§ TASK: Which lines below fall between the one containing "Click the score card showing 6.4" and the one containing "This screenshot has height=128, width=205."? Repeat them exactly, counting both of those lines, and add nothing else.

====== SUPPLIED DATA

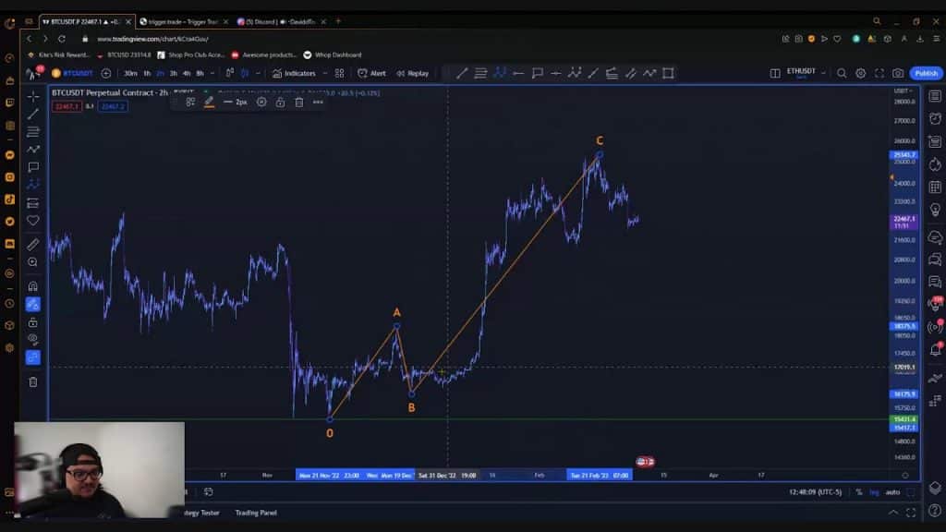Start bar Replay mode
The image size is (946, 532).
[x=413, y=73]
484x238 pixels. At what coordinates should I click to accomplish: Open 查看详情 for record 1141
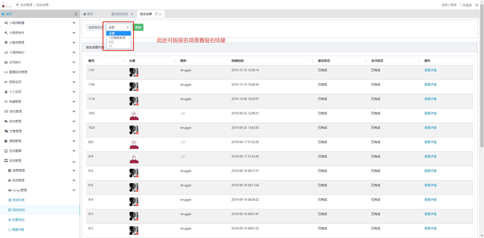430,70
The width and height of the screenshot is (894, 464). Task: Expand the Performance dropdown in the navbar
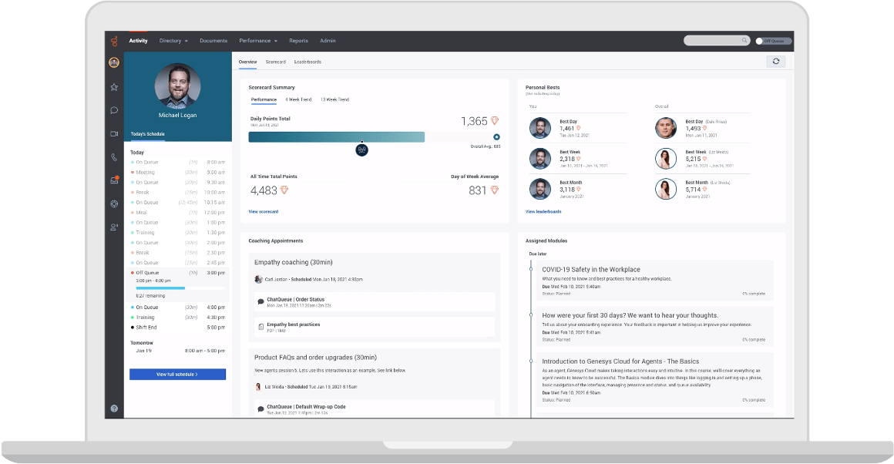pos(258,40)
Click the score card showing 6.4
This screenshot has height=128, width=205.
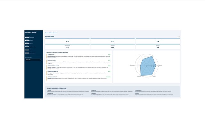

============
====== SUPPLIED DATA

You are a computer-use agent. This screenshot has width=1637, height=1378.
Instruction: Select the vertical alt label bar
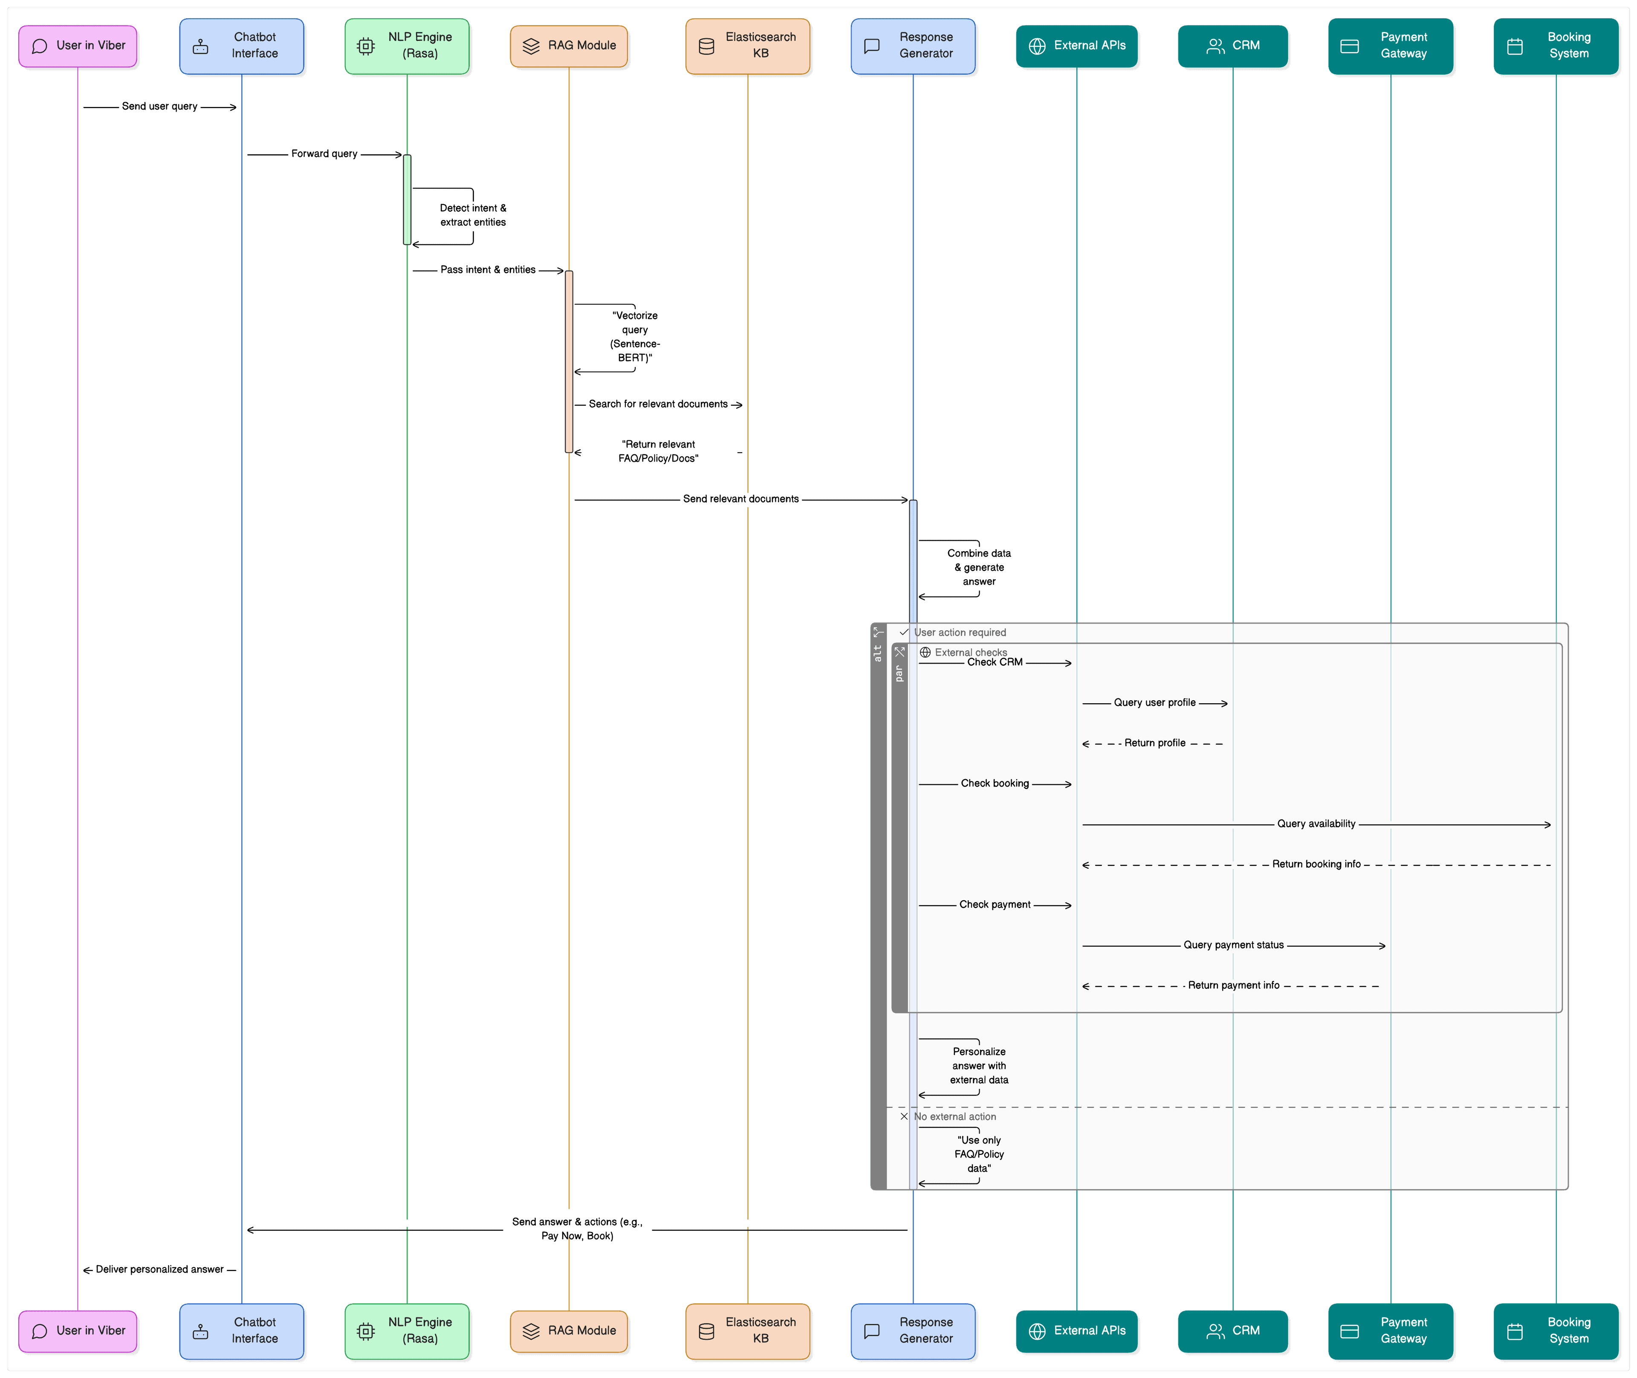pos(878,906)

============

§ ANSWER SECTION:
Click the score card showing 6.4
This screenshot has height=128, width=205.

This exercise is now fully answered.